虽然抗CD20抗体Rituximab已成功用于非霍奇金淋巴瘤的治疗，但是仍有50%的病人产生对该抗体疗法不敏感，大部分的病人在治疗过程中产生复发和对该抗体疗法的耐药。如何提高CD20抗体疗效、扩大其适用范围，是新一代CD20抗体研究和淋巴瘤治疗过程中亟待解决的关键问题。我们在前期研究中发现一株Rituximab单点突变体（H102YK）能够引起强烈的非caspase依赖的细胞死亡，初步证实对Rituximab抵制型肿瘤细胞具有良好的杀伤作用。在本研究中，我们拟将这个突变位点的氨基酸突变为其他十八种氨基酸并对CD20膜分子进行必要的设计与改造。借助超高分辨率的近场光显微镜和基因表达谱芯片,阐明Rituximab突变体诱导非caspase依赖的细胞死亡的分子机理，进而阐述其能够杀死Rituximab抵制型细胞的原因，为后续设计更加有效的新型CD20抗体药物提供指导和理论依据。

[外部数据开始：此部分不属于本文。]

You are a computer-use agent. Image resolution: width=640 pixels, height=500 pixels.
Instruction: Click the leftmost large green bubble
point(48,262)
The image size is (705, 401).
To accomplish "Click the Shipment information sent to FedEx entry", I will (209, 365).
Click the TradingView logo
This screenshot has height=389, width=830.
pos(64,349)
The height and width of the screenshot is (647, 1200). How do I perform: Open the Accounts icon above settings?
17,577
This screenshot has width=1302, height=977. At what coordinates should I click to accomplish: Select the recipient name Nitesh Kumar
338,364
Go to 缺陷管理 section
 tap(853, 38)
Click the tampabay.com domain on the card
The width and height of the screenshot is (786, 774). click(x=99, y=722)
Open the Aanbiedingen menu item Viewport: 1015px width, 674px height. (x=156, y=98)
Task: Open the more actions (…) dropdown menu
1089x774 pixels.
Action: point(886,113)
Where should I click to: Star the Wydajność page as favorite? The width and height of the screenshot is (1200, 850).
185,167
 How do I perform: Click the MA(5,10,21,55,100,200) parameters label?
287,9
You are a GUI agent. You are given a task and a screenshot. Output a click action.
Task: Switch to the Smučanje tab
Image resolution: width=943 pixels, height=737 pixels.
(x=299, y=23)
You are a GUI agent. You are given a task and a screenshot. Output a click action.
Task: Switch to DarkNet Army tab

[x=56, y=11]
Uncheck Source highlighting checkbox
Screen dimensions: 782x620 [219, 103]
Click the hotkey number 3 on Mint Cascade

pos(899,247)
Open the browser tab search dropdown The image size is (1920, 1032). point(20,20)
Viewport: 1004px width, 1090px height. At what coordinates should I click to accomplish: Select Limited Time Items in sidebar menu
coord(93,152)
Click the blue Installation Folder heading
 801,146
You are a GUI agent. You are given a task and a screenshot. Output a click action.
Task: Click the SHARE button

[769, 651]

虽然CD20抗体Rituximab已经成功应用于肿瘤免疫治疗，但是抗体治疗过程中逐渐产生的耐受极大限制了靶向抗体对B淋巴瘤的临床治疗。因此，如何克服在靶向抗体治疗过程中产生的耐受是一个研究热点。目前，大量的证据表明借助肿瘤细胞的溶酶体诱导的细胞死亡是有效杀伤肿瘤的一种方式。在本研究中，我们发现II型CD20抗体结合靶蛋白后，能够诱导CD20膜蛋白与TNFR1形成共定位，进而诱导ceramide的生成和溶酶体的破裂，导致细胞死亡。进一步的研究表明，CD20抗体诱导的溶酶体介导的细胞死亡能够对Rituximab敏感和耐受的淋巴瘤都表现出较强的杀伤作用。此外抗体我们将广泛在临床使用的I型CD20抗体Rituximab的CDR区引入一个点突变之后，使得I型CD20抗体Rituximab获得了II型CD20抗体诱导细胞死亡的能力，在Rituximab耐受型淋巴瘤细胞和原代淋巴瘤细胞上都能够诱导较强的ceramide和溶酶体依赖的细胞死亡。这些数据表明其能够作为潜在的抗体候选药物用于Rituximab治疗耐受肿瘤的治疗。